***** Extract *****
G-Eazy ft. Marc E. Bassy – Some Kind of Drug
We are also on some kind of drug, only it’s one that makes us want to throw up.
[Video][Website]
[1.50]
Mo Kim: Melatonin?
[2]
Micha Cavaseno: YOUNG GERALD is nothing if not competent. But that’s about it. He yammers on about lust and desire in such a dry way, you get the feeling he could actually be sarcastic in how fanatically he’s limited himself to that Drake-lite cadence. Everything here is surprisingly insufficient; Marc E.’s hook seems overstuffed and unremarkable, and the production here consists of little more than a synth trick and a drum pad. There’s nothing to distract you from GERALD who informs a girl that he owns her pearl, and thereby owns his girl… On second thought, maybe I want a little less personality from him.
[2]
David Sheffieck: The fact that G-Eazy is able to deliver verses this simultaneously cringeworthy and risible without giving himself a stroke is kinda amazing; the confidence that he’s a sex god must qualify as some kind of super power. One point to Bassy, who delivers the perfectly low-budget BJ the Chicago Kid hook that the song deserves.
[1]
Iain Mew: It’s lazily self-involved, full of demands-barely-disguised-as-requests with music that’s passive aggressive enough to match. In the context, putting the perfunctory verse about how she’s special and he’s giving her such great sex at the start, and getting that over with quickly so the song can focus on him more, seems appropriate, if not self-aware.
***** Recorded information *****
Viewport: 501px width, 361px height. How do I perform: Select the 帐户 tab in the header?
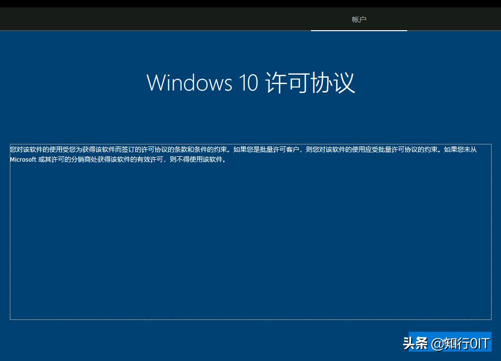(359, 19)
*****
→ Directive 1
List the names of everyone who comments on the song in the review page.
→ Directive 2
Copy the part of the review page from "G-Eazy ft. Marc" to "Mo Kim: Melatonin?" word for word.
The data comes from a different source than the review page.

→ Exercise answer 1
Mo Kim, Micha Cavaseno, David Sheffieck, Iain Mew

→ Exercise answer 2
G-Eazy ft. Marc E. Bassy – Some Kind of Drug
We are also on some kind of drug, only it’s one that makes us want to throw up.
[Video][Website]
[1.50]
Mo Kim: Melatonin?